DO THIS: Convert the lines of the items below into a numbered list, one number per line, and leave out any blank lines.

-=-=-=-=-

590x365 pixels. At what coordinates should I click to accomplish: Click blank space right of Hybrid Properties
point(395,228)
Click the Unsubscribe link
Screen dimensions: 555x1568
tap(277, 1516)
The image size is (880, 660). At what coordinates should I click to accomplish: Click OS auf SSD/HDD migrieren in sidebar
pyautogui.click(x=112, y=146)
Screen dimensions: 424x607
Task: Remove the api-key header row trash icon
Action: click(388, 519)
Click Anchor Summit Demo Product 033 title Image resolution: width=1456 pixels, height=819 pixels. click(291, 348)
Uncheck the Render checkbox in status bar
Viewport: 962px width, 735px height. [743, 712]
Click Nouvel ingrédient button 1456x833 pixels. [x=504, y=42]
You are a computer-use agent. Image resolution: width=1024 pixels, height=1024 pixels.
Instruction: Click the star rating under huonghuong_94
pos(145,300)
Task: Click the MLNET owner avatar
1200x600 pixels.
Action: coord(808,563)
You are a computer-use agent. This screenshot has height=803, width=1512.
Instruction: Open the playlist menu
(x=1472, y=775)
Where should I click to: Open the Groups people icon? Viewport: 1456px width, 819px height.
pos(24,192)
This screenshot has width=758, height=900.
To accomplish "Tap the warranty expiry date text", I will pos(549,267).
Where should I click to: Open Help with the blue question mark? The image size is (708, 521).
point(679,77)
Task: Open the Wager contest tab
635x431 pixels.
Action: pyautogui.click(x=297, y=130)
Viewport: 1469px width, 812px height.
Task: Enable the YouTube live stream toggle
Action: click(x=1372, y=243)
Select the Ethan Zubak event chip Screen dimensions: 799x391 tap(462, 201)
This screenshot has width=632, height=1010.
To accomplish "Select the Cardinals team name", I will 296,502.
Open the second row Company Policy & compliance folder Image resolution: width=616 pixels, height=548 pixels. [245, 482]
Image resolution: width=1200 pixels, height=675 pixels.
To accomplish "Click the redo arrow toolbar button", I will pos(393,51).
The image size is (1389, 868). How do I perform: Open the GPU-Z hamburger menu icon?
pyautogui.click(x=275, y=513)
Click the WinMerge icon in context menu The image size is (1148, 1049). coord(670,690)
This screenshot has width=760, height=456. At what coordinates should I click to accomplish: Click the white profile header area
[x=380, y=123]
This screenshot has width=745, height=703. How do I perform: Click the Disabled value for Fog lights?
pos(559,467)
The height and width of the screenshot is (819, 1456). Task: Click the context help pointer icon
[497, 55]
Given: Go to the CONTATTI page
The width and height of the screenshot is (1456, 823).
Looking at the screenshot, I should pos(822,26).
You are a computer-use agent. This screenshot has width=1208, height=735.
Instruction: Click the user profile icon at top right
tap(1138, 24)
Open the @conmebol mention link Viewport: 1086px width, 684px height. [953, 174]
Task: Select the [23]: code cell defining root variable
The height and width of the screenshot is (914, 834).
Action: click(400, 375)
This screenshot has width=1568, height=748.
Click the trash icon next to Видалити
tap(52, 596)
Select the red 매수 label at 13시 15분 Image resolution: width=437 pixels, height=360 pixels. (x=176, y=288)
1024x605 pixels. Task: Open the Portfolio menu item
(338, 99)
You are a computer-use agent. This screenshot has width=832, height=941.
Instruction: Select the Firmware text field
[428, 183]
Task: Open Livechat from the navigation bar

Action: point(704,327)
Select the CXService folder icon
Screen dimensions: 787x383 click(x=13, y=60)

-=-=-=-=-

EXPECTED OUTPUT:
1. 590x365 pixels. At what coordinates should I click to accomplish: Click blank space right of Hybrid Properties
2. point(395,228)
3. Click the Unsubscribe link
4. Screen dimensions: 555x1568
5. tap(277, 1516)
6. The image size is (880, 660). At what coordinates should I click to accomplish: Click OS auf SSD/HDD migrieren in sidebar
7. pyautogui.click(x=112, y=146)
8. Screen dimensions: 424x607
9. Task: Remove the api-key header row trash icon
10. Action: click(388, 519)
11. Click Anchor Summit Demo Product 033 title Image resolution: width=1456 pixels, height=819 pixels. click(291, 348)
12. Uncheck the Render checkbox in status bar
13. Viewport: 962px width, 735px height. [743, 712]
14. Click Nouvel ingrédient button 1456x833 pixels. [x=504, y=42]
15. You are a computer-use agent. Image resolution: width=1024 pixels, height=1024 pixels.
16. Instruction: Click the star rating under huonghuong_94
17. pos(145,300)
18. Task: Click the MLNET owner avatar
19. 1200x600 pixels.
20. Action: coord(808,563)
21. You are a computer-use agent. This screenshot has height=803, width=1512.
22. Instruction: Open the playlist menu
23. (x=1472, y=775)
24. Where should I click to: Open the Groups people icon? Viewport: 1456px width, 819px height.
25. pos(24,192)
26. This screenshot has width=758, height=900.
27. To accomplish "Tap the warranty expiry date text", I will pos(549,267).
28. Where should I click to: Open Help with the blue question mark? The image size is (708, 521).
29. point(679,77)
30. Task: Open the Wager contest tab
31. 635x431 pixels.
32. Action: pyautogui.click(x=297, y=130)
33. Viewport: 1469px width, 812px height.
34. Task: Enable the YouTube live stream toggle
35. Action: click(x=1372, y=243)
36. Select the Ethan Zubak event chip Screen dimensions: 799x391 tap(462, 201)
37. This screenshot has width=632, height=1010.
38. To accomplish "Select the Cardinals team name", I will 296,502.
39. Open the second row Company Policy & compliance folder Image resolution: width=616 pixels, height=548 pixels. [245, 482]
40. Image resolution: width=1200 pixels, height=675 pixels.
41. To accomplish "Click the redo arrow toolbar button", I will pos(393,51).
42. The image size is (1389, 868). How do I perform: Open the GPU-Z hamburger menu icon?
43. pyautogui.click(x=275, y=513)
44. Click the WinMerge icon in context menu The image size is (1148, 1049). coord(670,690)
45. This screenshot has width=760, height=456. At what coordinates should I click to accomplish: Click the white profile header area
46. [x=380, y=123]
47. This screenshot has width=745, height=703. How do I perform: Click the Disabled value for Fog lights?
48. pos(559,467)
49. The height and width of the screenshot is (819, 1456). Task: Click the context help pointer icon
50. [497, 55]
51. Given: Go to the CONTATTI page
52. The width and height of the screenshot is (1456, 823).
53. Looking at the screenshot, I should pos(822,26).
54. You are a computer-use agent. This screenshot has width=1208, height=735.
55. Instruction: Click the user profile icon at top right
56. tap(1138, 24)
57. Open the @conmebol mention link Viewport: 1086px width, 684px height. [953, 174]
58. Task: Select the [23]: code cell defining root variable
59. The height and width of the screenshot is (914, 834).
60. Action: click(400, 375)
61. This screenshot has width=1568, height=748.
62. Click the trash icon next to Видалити
63. tap(52, 596)
64. Select the red 매수 label at 13시 15분 Image resolution: width=437 pixels, height=360 pixels. (x=176, y=288)
65. 1024x605 pixels. Task: Open the Portfolio menu item
66. (338, 99)
67. You are a computer-use agent. This screenshot has width=832, height=941.
68. Instruction: Select the Firmware text field
69. [428, 183]
70. Task: Open Livechat from the navigation bar
71. Action: point(704,327)
72. Select the CXService folder icon
73. Screen dimensions: 787x383 click(x=13, y=60)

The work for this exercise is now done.